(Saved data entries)
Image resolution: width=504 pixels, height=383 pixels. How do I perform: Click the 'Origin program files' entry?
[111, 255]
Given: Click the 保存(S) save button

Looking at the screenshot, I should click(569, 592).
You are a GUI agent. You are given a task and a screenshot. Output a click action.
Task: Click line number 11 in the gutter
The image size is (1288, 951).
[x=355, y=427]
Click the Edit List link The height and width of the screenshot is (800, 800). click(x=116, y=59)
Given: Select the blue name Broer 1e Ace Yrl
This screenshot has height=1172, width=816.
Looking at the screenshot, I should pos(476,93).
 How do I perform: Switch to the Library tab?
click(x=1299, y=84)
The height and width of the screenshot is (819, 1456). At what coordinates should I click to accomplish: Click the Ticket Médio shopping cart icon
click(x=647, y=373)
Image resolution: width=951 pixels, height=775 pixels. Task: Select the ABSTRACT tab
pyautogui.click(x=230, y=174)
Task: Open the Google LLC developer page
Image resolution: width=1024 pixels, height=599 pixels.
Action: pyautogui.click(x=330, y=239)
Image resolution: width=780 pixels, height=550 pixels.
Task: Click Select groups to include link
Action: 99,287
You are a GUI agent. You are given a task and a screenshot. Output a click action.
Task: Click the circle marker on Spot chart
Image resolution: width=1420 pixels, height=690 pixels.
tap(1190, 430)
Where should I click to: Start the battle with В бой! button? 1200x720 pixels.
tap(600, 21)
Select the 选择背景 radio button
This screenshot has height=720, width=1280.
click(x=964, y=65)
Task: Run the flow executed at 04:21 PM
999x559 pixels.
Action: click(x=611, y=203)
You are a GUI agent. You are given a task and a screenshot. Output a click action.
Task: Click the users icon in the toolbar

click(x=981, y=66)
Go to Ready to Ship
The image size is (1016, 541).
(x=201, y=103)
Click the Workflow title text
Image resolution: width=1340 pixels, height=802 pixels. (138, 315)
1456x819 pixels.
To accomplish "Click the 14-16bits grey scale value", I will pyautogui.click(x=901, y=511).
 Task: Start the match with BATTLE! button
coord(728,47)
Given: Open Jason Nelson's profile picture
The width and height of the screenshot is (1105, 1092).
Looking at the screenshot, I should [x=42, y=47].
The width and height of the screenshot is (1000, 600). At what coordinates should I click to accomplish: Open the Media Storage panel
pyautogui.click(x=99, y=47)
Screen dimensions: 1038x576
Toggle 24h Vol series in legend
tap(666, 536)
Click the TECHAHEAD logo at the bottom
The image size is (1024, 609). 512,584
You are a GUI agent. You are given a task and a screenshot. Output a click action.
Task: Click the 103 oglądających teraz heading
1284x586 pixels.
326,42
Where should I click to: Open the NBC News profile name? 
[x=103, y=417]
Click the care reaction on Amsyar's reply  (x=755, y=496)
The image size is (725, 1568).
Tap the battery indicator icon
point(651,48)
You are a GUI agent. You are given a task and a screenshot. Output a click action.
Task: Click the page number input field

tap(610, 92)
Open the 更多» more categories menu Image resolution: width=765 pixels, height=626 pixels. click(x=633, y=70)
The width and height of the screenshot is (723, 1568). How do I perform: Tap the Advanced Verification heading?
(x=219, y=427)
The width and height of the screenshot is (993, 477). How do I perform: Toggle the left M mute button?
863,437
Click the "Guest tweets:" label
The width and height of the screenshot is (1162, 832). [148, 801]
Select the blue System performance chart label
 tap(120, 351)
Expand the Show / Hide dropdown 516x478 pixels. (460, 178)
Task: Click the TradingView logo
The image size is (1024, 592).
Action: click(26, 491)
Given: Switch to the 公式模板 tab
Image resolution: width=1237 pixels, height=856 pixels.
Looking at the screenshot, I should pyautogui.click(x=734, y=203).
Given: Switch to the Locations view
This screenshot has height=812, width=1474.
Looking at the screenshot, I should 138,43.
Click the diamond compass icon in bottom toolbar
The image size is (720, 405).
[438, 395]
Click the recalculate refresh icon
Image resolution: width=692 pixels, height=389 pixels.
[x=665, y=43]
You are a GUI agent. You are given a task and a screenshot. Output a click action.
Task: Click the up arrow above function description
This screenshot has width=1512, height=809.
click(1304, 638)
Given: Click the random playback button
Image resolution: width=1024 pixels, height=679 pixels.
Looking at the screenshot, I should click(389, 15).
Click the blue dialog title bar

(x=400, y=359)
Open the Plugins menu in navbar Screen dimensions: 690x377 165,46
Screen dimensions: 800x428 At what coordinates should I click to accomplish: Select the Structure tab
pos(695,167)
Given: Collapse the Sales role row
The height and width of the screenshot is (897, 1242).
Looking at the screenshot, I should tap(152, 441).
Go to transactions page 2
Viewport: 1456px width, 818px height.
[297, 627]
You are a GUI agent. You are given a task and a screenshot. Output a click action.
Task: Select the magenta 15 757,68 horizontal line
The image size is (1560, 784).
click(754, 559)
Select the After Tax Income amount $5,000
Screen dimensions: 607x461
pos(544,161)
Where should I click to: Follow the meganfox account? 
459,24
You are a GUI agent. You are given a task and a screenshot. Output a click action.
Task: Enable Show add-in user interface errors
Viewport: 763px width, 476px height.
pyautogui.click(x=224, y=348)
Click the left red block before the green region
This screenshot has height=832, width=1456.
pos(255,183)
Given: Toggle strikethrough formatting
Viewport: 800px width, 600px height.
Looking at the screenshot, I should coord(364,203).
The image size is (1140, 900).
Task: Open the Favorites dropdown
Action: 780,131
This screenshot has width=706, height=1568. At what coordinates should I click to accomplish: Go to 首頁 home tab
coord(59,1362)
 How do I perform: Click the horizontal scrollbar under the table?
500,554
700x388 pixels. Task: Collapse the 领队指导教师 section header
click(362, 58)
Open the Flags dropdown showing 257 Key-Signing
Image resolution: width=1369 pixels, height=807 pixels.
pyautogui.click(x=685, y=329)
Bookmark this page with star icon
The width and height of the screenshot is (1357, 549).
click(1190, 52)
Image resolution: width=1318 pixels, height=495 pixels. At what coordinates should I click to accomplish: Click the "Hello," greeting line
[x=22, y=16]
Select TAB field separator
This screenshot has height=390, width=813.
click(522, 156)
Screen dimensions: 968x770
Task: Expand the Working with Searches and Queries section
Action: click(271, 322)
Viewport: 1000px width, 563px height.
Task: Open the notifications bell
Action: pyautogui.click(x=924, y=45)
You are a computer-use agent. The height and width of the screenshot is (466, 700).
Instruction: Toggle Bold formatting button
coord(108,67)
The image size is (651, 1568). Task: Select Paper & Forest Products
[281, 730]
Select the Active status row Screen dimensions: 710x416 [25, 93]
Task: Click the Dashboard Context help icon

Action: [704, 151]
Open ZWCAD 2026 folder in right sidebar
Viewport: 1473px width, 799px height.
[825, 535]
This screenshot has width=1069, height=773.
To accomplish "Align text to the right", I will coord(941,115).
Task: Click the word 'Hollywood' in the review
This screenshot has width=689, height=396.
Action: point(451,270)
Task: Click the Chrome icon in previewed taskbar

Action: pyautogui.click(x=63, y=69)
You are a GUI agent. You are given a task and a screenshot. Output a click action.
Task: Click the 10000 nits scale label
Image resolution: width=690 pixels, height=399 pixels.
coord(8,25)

● **Work item**:
Copy each line of the data exactly, please.

● **The completed task**:
Image resolution: width=504 pixels, height=383 pixels. How do I perform: Click the 'Origin program files' entry?
[111, 255]
Given: Click the 保存(S) save button

Looking at the screenshot, I should click(569, 592).
You are a GUI agent. You are given a task and a screenshot. Output a click action.
Task: Click line number 11 in the gutter
The image size is (1288, 951).
[x=355, y=427]
Click the Edit List link The height and width of the screenshot is (800, 800). click(x=116, y=59)
Given: Select the blue name Broer 1e Ace Yrl
This screenshot has height=1172, width=816.
Looking at the screenshot, I should pos(476,93).
 How do I perform: Switch to the Library tab?
click(x=1299, y=84)
The height and width of the screenshot is (819, 1456). At what coordinates should I click to accomplish: Click the Ticket Médio shopping cart icon
click(x=647, y=373)
Image resolution: width=951 pixels, height=775 pixels. Task: Select the ABSTRACT tab
pyautogui.click(x=230, y=174)
Task: Open the Google LLC developer page
Image resolution: width=1024 pixels, height=599 pixels.
Action: pyautogui.click(x=330, y=239)
Image resolution: width=780 pixels, height=550 pixels.
Task: Click Select groups to include link
Action: 99,287
You are a GUI agent. You are given a task and a screenshot. Output a click action.
Task: Click the circle marker on Spot chart
Image resolution: width=1420 pixels, height=690 pixels.
tap(1190, 430)
Where should I click to: Start the battle with В бой! button? 1200x720 pixels.
tap(600, 21)
Select the 选择背景 radio button
This screenshot has height=720, width=1280.
click(x=964, y=65)
Task: Run the flow executed at 04:21 PM
999x559 pixels.
Action: click(x=611, y=203)
You are a GUI agent. You are given a task and a screenshot. Output a click action.
Task: Click the users icon in the toolbar

click(x=981, y=66)
Go to Ready to Ship
The image size is (1016, 541).
(x=201, y=103)
Click the Workflow title text
Image resolution: width=1340 pixels, height=802 pixels. (138, 315)
1456x819 pixels.
To accomplish "Click the 14-16bits grey scale value", I will pyautogui.click(x=901, y=511).
 Task: Start the match with BATTLE! button
coord(728,47)
Given: Open Jason Nelson's profile picture
The width and height of the screenshot is (1105, 1092).
Looking at the screenshot, I should [x=42, y=47].
The width and height of the screenshot is (1000, 600). At what coordinates should I click to accomplish: Open the Media Storage panel
pyautogui.click(x=99, y=47)
Screen dimensions: 1038x576
Toggle 24h Vol series in legend
tap(666, 536)
Click the TECHAHEAD logo at the bottom
The image size is (1024, 609). 512,584
You are a GUI agent. You are given a task and a screenshot. Output a click action.
Task: Click the 103 oglądających teraz heading
1284x586 pixels.
326,42
Where should I click to: Open the NBC News profile name? 
[x=103, y=417]
Click the care reaction on Amsyar's reply  (x=755, y=496)
The image size is (725, 1568).
Tap the battery indicator icon
point(651,48)
You are a GUI agent. You are given a task and a screenshot. Output a click action.
Task: Click the page number input field

tap(610, 92)
Open the 更多» more categories menu Image resolution: width=765 pixels, height=626 pixels. click(x=633, y=70)
The width and height of the screenshot is (723, 1568). How do I perform: Tap the Advanced Verification heading?
(x=219, y=427)
The width and height of the screenshot is (993, 477). How do I perform: Toggle the left M mute button?
863,437
Click the "Guest tweets:" label
The width and height of the screenshot is (1162, 832). [148, 801]
Select the blue System performance chart label
 tap(120, 351)
Expand the Show / Hide dropdown 516x478 pixels. (460, 178)
Task: Click the TradingView logo
The image size is (1024, 592).
Action: click(26, 491)
Given: Switch to the 公式模板 tab
Image resolution: width=1237 pixels, height=856 pixels.
Looking at the screenshot, I should pyautogui.click(x=734, y=203).
Given: Switch to the Locations view
This screenshot has height=812, width=1474.
Looking at the screenshot, I should 138,43.
Click the diamond compass icon in bottom toolbar
The image size is (720, 405).
[438, 395]
Click the recalculate refresh icon
Image resolution: width=692 pixels, height=389 pixels.
[x=665, y=43]
You are a GUI agent. You are given a task and a screenshot. Output a click action.
Task: Click the up arrow above function description
This screenshot has width=1512, height=809.
click(1304, 638)
Given: Click the random playback button
Image resolution: width=1024 pixels, height=679 pixels.
Looking at the screenshot, I should click(389, 15).
Click the blue dialog title bar

(x=400, y=359)
Open the Plugins menu in navbar Screen dimensions: 690x377 165,46
Screen dimensions: 800x428 At what coordinates should I click to accomplish: Select the Structure tab
pos(695,167)
Given: Collapse the Sales role row
The height and width of the screenshot is (897, 1242).
Looking at the screenshot, I should tap(152, 441).
Go to transactions page 2
Viewport: 1456px width, 818px height.
[297, 627]
You are a GUI agent. You are given a task and a screenshot. Output a click action.
Task: Select the magenta 15 757,68 horizontal line
The image size is (1560, 784).
click(754, 559)
Select the After Tax Income amount $5,000
Screen dimensions: 607x461
pos(544,161)
Where should I click to: Follow the meganfox account? 
459,24
You are a GUI agent. You are given a task and a screenshot. Output a click action.
Task: Enable Show add-in user interface errors
Viewport: 763px width, 476px height.
pyautogui.click(x=224, y=348)
Click the left red block before the green region
This screenshot has height=832, width=1456.
pos(255,183)
Given: Toggle strikethrough formatting
Viewport: 800px width, 600px height.
Looking at the screenshot, I should coord(364,203).
The image size is (1140, 900).
Task: Open the Favorites dropdown
Action: 780,131
This screenshot has width=706, height=1568. At what coordinates should I click to accomplish: Go to 首頁 home tab
coord(59,1362)
 How do I perform: Click the horizontal scrollbar under the table?
500,554
700x388 pixels. Task: Collapse the 领队指导教师 section header
click(362, 58)
Open the Flags dropdown showing 257 Key-Signing
Image resolution: width=1369 pixels, height=807 pixels.
pyautogui.click(x=685, y=329)
Bookmark this page with star icon
The width and height of the screenshot is (1357, 549).
click(1190, 52)
Image resolution: width=1318 pixels, height=495 pixels. At what coordinates should I click to accomplish: Click the "Hello," greeting line
[x=22, y=16]
Select TAB field separator
This screenshot has height=390, width=813.
click(522, 156)
Screen dimensions: 968x770
Task: Expand the Working with Searches and Queries section
Action: click(271, 322)
Viewport: 1000px width, 563px height.
Task: Open the notifications bell
Action: pyautogui.click(x=924, y=45)
You are a computer-use agent. The height and width of the screenshot is (466, 700).
Instruction: Toggle Bold formatting button
coord(108,67)
The image size is (651, 1568). Task: Select Paper & Forest Products
[281, 730]
Select the Active status row Screen dimensions: 710x416 [25, 93]
Task: Click the Dashboard Context help icon

Action: [704, 151]
Open ZWCAD 2026 folder in right sidebar
Viewport: 1473px width, 799px height.
[825, 535]
This screenshot has width=1069, height=773.
To accomplish "Align text to the right", I will coord(941,115).
Task: Click the word 'Hollywood' in the review
This screenshot has width=689, height=396.
Action: point(451,270)
Task: Click the Chrome icon in previewed taskbar

Action: pyautogui.click(x=63, y=69)
You are a GUI agent. You are given a task and a screenshot. Output a click action.
Task: Click the 10000 nits scale label
Image resolution: width=690 pixels, height=399 pixels.
coord(8,25)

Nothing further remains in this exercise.